Tanto più che la nebbia è ancora fitta sul futuro del comparto, da cui dipende anche il fabbisogno dell’elettronica e degli elettrodomestici e che ha messo a dura prova la filiera automotive. Persino i prezzi delle auto di seconda mano sono aumentati del 14% nel Regno Unito e del 40% negli Stati Uniti, riporta il Guardian. Carlos Tavares, amministratore delegato di Stellantis, ha previsto che la crisi dei chip arriverà facilmente al 2022. Complicato utilizzare semiconduttori diversi: reingegnerizzare un modello richiede infatti 18 mesi.
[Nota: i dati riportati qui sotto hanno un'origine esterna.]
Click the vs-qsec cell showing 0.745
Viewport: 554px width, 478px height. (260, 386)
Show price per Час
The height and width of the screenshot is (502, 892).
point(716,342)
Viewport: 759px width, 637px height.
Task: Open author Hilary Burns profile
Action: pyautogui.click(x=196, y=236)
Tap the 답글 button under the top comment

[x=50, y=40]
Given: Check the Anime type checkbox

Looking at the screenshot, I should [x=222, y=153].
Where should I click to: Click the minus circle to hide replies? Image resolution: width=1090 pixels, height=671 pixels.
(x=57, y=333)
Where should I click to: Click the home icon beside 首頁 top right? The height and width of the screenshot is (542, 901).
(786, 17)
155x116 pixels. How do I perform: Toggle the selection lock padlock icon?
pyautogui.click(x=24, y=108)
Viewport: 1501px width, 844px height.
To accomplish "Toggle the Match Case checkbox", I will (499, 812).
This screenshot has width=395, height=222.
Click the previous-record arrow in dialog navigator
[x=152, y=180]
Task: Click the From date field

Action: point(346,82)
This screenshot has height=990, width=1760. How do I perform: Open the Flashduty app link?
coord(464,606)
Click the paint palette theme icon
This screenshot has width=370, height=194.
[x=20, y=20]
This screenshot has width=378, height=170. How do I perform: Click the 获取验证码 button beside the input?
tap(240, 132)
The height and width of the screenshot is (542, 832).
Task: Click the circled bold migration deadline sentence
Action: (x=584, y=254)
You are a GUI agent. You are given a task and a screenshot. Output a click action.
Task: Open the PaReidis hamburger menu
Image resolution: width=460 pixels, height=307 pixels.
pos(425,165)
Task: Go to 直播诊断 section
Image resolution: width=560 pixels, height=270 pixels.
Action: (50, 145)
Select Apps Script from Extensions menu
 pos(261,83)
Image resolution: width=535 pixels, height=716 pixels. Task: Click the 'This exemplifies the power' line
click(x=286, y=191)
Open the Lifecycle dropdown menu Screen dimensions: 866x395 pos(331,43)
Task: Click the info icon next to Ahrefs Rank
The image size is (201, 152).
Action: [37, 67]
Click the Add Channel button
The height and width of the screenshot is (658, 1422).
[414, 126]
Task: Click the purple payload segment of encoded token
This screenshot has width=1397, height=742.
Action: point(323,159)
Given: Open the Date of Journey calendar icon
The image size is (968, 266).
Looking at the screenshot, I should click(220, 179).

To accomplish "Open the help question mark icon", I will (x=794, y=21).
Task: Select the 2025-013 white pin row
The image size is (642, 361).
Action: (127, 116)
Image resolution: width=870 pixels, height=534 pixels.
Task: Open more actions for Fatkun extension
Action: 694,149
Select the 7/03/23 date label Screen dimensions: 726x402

Il manager ha spiegato che nel frattempo verrà data la precedenza ai veicoli che generano maggior profitto, ma anche che l’azienda potrebbe accelerare il piano di elettrificazione da 30 miliardi di euro, aumentando la capacità produttiva.

Gli altri stop

La carenza di chip colpisce anche Ford, che lunedì prossimo sospenderà per una settimana la produzione del pickup F-150, un bestseller, mentre General Motors ha fermato per una settimana tre impianti camion nel Nord America. Nel mese di luglio Bmw ha interrotto gli impianti in Germania, Austria e Regno Unito. Tesla ha dovuto riprogrammare i software per ottimizzare l’uso dei chip e ha dovuto scegliere se produrre accumulatori Powerwall o batterie per auto. Nissan ha chiuso per due settimane in Tennessee a causa di un focolaio nello stabilimento di un fornitore in Malesia. In una rete che evidenzia come lo scenario sia interconnesso e interdipendente, le azioni di Bmw, Daimler, Renault, Volkswagen e Stellantis hanno subito cali in Borsa fino al 2%.